Thanks for the fix.  https://gitlab.com/petsc/petsc/pipelines/96957999

> On Nov 14, 2019, at 2:04 PM, hg <hgbk2...@gmail.com> wrote:
> 
> Hello
> 
> It turns out that hwloc is not installed on the cluster system that I'm 
> using. Without hwloc, pastix will run into the branch using sched_setaffinity 
> and caused error (see above at sopalin_thread.c). I'm not able to understand 
> and find a solution with sched_setaffinity so I think enabling hwloc is an 
> easier solution. Between, hwloc is recommended to compile Pastix according to 
> those threads:
> 
> https://gforge.inria.fr/forum/forum.php?thread_id=32824&forum_id=599&group_id=186
> https://solverstack.gitlabpages.inria.fr/pastix/Bindings.html
> 
> hwloc is supported in PETSc so I assumed a clean and easy solution to compile 
> with --download-hwloc.
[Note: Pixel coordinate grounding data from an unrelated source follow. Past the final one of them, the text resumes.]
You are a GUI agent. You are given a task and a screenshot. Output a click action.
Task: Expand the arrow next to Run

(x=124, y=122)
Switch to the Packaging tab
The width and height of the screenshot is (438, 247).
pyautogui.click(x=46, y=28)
I made some changes in 
> config/BuildSystem/config/packages/PaStiX.py to tell pastix to link to hwloc:
> 
> ...
> self.hwloc          = framework.require('config.packages.hwloc',self)
> ...
> if self.hwloc.found:
>       g.write('CCPASTIX   := $(CCPASTIX) -DWITH_HWLOC 
> '+self.headers.toString(self.hwloc.include)+'\n')
>       g.write('EXTRALIB   := $(EXTRALIB) 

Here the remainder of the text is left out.